Honoring the local, independent entrepeneurs who make the city a better place to live, work, and play
"I think the challenge for San Francisco is to take care of the venues that its got," says Don Alan of the ever-shrinking live music scene here. Alan has contributed enormously to the preservation of live rock in the City by the Bay with his raucous Hemlock Tavern space in Polk Gulch (1131 Polk, SF. 415-923-0923, www.hemlocktavernsf.com) on the site of former gay bar the Giraffe. He's also a preservationist of dive bar ambiance, opening Mission District favorite Casanova Lounge, full to the brim of attractive indie young 'uns on the make.
Alan got his rock start in the on community radio in Madison, WI, soon coming to SF and opening storied live bluegrass and jazz cafe Radio Valencia. "We opened the Casanova while we still had Radio Valencia and we realized that a bar format would work better for live entertainment than a cafe format," Alan says. "We opened the Hemlock in 2001 after we closed Radio Valencia. I was really excited about having a space like this. I was very interested in having a kind of old Wisconsin tavern feel because that's where I grew up. It was perfect for me, finding a space that had a small venue so we didn't have to be concerned about getting 200 people in every night, so we could book the kind of music that we wanted and to have a big enough bar to support that."

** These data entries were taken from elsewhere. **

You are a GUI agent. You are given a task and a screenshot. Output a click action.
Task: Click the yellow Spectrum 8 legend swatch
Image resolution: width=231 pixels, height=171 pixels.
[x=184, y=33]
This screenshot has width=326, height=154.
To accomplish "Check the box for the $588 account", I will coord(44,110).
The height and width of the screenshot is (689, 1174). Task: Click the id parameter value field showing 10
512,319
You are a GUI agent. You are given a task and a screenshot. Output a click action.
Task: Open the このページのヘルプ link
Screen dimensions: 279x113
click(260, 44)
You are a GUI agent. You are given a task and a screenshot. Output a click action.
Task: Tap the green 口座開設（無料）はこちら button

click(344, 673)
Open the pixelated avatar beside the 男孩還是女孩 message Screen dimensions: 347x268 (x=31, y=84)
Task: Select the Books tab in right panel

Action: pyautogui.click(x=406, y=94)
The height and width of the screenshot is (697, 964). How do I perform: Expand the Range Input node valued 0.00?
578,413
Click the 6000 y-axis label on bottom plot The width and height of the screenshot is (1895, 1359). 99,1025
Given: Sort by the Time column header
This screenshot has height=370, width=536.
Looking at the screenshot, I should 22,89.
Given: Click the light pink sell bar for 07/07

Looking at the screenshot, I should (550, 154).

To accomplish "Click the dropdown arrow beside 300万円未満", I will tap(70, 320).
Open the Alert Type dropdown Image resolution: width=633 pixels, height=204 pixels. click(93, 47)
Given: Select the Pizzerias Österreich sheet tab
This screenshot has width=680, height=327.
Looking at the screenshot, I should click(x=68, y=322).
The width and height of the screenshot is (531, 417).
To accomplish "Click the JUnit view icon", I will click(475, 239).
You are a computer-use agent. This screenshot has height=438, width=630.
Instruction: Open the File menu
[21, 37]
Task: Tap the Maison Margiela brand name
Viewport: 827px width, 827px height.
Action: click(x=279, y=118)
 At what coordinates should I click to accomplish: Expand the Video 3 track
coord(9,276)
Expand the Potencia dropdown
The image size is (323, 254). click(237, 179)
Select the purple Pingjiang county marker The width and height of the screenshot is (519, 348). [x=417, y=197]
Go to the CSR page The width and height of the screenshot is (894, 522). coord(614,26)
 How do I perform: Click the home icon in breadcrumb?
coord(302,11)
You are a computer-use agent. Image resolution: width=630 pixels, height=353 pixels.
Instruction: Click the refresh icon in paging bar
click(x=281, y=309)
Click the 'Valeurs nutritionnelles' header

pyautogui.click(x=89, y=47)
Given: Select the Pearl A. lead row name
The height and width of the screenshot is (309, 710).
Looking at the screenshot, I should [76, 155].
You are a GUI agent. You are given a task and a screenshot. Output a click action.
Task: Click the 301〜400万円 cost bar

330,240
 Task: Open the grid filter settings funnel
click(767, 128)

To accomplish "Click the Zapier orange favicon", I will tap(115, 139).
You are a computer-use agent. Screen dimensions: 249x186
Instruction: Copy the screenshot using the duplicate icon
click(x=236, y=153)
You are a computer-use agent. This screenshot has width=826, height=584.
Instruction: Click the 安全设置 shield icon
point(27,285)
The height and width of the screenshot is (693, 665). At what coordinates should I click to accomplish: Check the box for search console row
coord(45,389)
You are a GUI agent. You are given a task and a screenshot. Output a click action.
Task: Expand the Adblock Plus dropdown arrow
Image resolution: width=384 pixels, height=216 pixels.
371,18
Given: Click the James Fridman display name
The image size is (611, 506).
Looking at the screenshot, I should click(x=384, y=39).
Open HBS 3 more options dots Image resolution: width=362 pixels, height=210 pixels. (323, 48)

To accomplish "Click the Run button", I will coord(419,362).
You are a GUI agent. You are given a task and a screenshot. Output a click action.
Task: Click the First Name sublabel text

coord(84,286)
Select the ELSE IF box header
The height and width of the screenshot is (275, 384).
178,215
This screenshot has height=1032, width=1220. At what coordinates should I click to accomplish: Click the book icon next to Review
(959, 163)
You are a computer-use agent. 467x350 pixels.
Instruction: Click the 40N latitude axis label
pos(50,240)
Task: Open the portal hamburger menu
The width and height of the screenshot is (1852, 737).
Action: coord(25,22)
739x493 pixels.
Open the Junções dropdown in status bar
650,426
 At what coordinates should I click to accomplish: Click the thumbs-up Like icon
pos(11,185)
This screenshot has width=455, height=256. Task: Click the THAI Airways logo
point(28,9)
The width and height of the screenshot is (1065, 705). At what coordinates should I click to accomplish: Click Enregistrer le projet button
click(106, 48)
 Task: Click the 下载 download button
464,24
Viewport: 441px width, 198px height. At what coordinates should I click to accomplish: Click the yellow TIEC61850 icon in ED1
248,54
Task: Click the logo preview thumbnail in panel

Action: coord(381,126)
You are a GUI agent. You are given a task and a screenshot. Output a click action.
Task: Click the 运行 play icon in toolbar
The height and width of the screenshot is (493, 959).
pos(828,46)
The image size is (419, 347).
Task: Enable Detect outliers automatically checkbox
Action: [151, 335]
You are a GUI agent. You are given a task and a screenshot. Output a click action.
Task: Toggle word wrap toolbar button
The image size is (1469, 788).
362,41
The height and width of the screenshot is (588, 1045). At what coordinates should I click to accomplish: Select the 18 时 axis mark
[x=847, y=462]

"But basically this is a subsidized entertainment operation. The money is made at the Hemlock's bar and the culture happens in the back room with the shows. The culture wouldn't happen without this up here." So go buy a beer or eight, already, and then take in one of those rarer-and-rarer raging shows. (Mirissa Neff)
EMPLOYEE-OWNED BUSINESS AWARD
MANDELA FOODS COOPERATIVE
"In high school, all I wanted was there to be a place to find fruits and vegetables," says Mandela Foods Cooperative (1430 Seventh St., Oakl. 510-452-1133, www.mandelafoods.com) worker-owner James Berk. "I never thought I'd be the one that could provide that. It's an interesting place to be in."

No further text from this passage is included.